Photo of young man and pints of beer

Drinking from young age could increase the odds of aggressive prostate cancer in later life

Boys drinking alcohol in their mid-to-late teens may increase the odds of them developing aggressive prostate cancer in later life, research supported by the Irish Cancer Society has shown.

The research found that, compared with non-drinkers, men who had at least 7 drinks per week during the ages of 15 and 19 had 3 times the odds of being diagnosed with a ‘high-grade’ form of prostate cancer that is more difficult to treat.

The research was led by Dubliner Dr Emma Allott during her time at Gillings School of Global Public Health, located in the University of North Carolina at Chapel Hill in the US. Dr Allott’s research was funded through an international research fellowship by the Irish Cancer Society.

Previous research in this area often focused on the effect of alcohol intake on overall prostate cancer risk. Because many cases of prostate cancer are slow to progress and not an immediate threat to health, the researchers analysed whether alcohol consumption during puberty and mid-life is associated with high-grade prostate cancer in adulthood. The results of this work have today been published in Cancer Prevention Research, a journal of the American Association for Cancer Research.

“The prostate is an organ that grows rapidly during puberty, so it’s potentially more susceptible to carcinogenic exposure during the adolescent years,” Dr Allott explained. “For this reason, we wanted to investigate if heavy alcohol consumption in early life was associated with the aggressiveness of prostate cancer later.”

Dr Allott and colleagues evaluated data from 650 men undergoing a prostate biopsy in North Carolina between January 2007 and January 2018. These men had no prior history of prostate cancer, and their ages ranged from 49 to 89. The population was racially diverse; 54% of patients were non-white. Men completed questionnaires which assessed the average amount of alcohol they drank weekly during each decade of life to determine age-specific and cumulative lifetime alcohol intake.

The researchers found that heavy alcohol intake at ages 15-19 was not associated with overall prostate cancer in later life; however, having at least seven drinks per week during this age was associated with 3.2 times the odds of high-grade prostate cancer compared with non-drinkers. Similar associations were observed among those who took at least 7 alcoholic drinks per week in their 20s, 30s and 40s, compared with non-drinkers.
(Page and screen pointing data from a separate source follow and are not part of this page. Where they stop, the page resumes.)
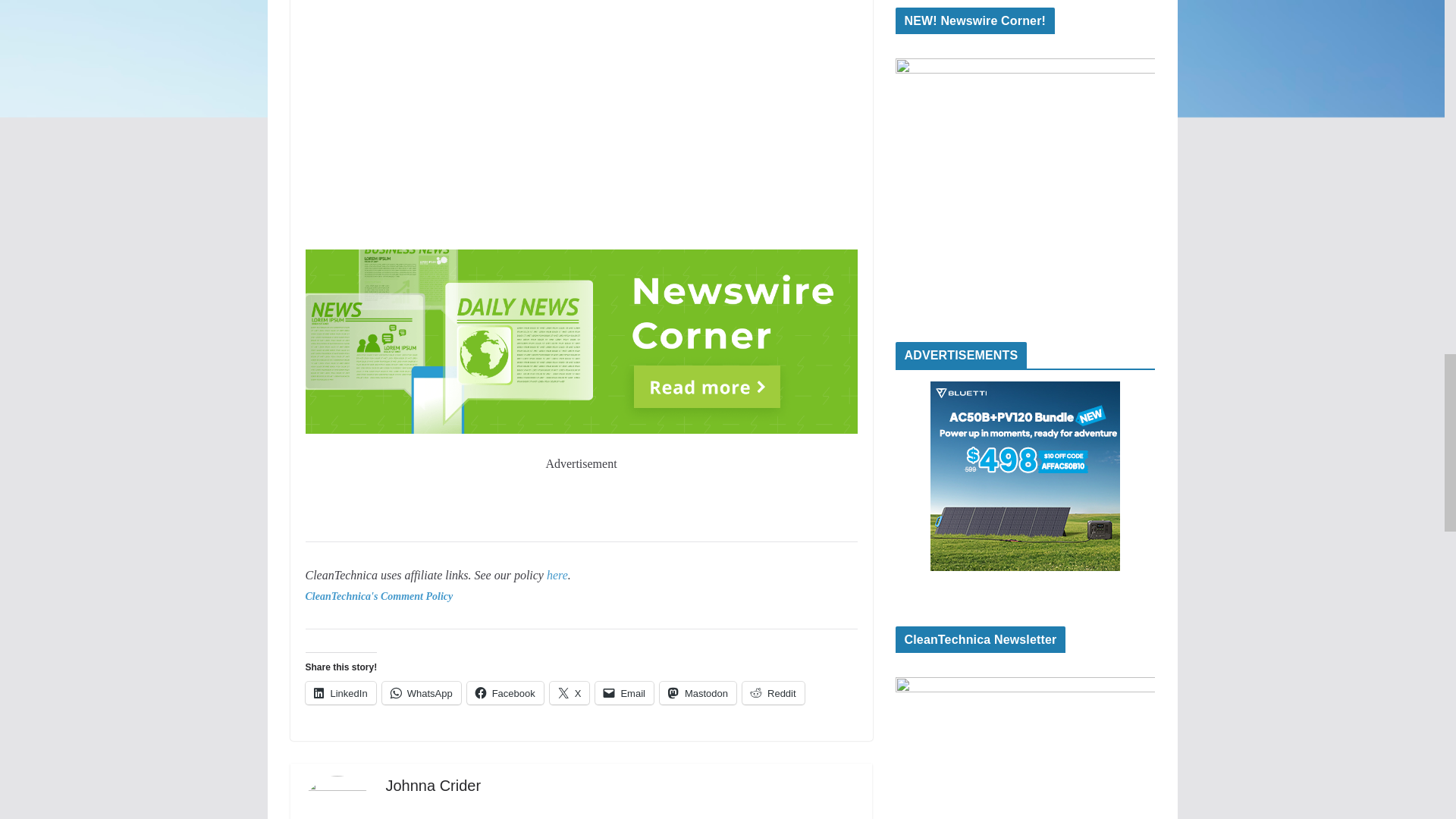
Click to share on LinkedIn (339, 692)
Click to email a link to a friend (624, 692)
Click to share on WhatsApp (421, 692)
Click to share on X (569, 692)
Click to share on Facebook (505, 692)
YouTube video player (580, 120)
Click to share on Mastodon (697, 692)
Click to share on Reddit (773, 692)
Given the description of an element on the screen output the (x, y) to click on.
However, current alcohol consumption was not significantly associated with high-grade prostate cancer.

“Our results may explain why previous evidence linking alcohol intake and prostate cancer has been somewhat mixed,” noted Dr Allott. “It’s possible that the effect of alcohol comes from a lifetime intake, or from intake earlier in life rather than alcohol patterns around the time of diagnosis of prostate cancer.”

Limitations of the study include a reliance on self-reported data, which could be subject to recall bias. Furthermore, because heavy drinkers within the study were often heavy smokers, Dr Allott noted that despite adjusting their model for smoking, residual confounding may exist, and that the sample size was not large enough to explore this association further.

Additionally, those who heavily consumed alcohol early in life typically continued to drink heavily throughout their entire life; as such, the researchers could not definitively separate the potential effects of early-life exposure of alcohol from cumulative lifetime exposure.

While carrying out this research Dr Allott was an assistant professor of nutrition at the University of North Carolina at Chapel Hill. She has since taken up a lectureship position in the Centre for Cancer Research and Cell Biology at Queen’s University Belfast.

Dr Allott is the Irish Cancer Society’s John Fitzpatrick Research Fellow at Trinity College, Dublin. The fellowship was established by the Irish Cancer Society, the Dana-Farber Cancer Institute and Harvard T.H. Chan School of Public Health to fund an Irish scientist or clinician to undertake high-quality research into prostate cancer. It is named in memory of Professor John Fitzpatrick, the former Head of Research at the Irish Cancer Society, marking his significant international contribution to prostate cancer research.

The award was made possible through educational grants from Sanofi-Aventis Ireland and Janssen Sciences Ireland. This study was also sponsored by the American Institute for Cancer Research and the National Institutes of Health in the US.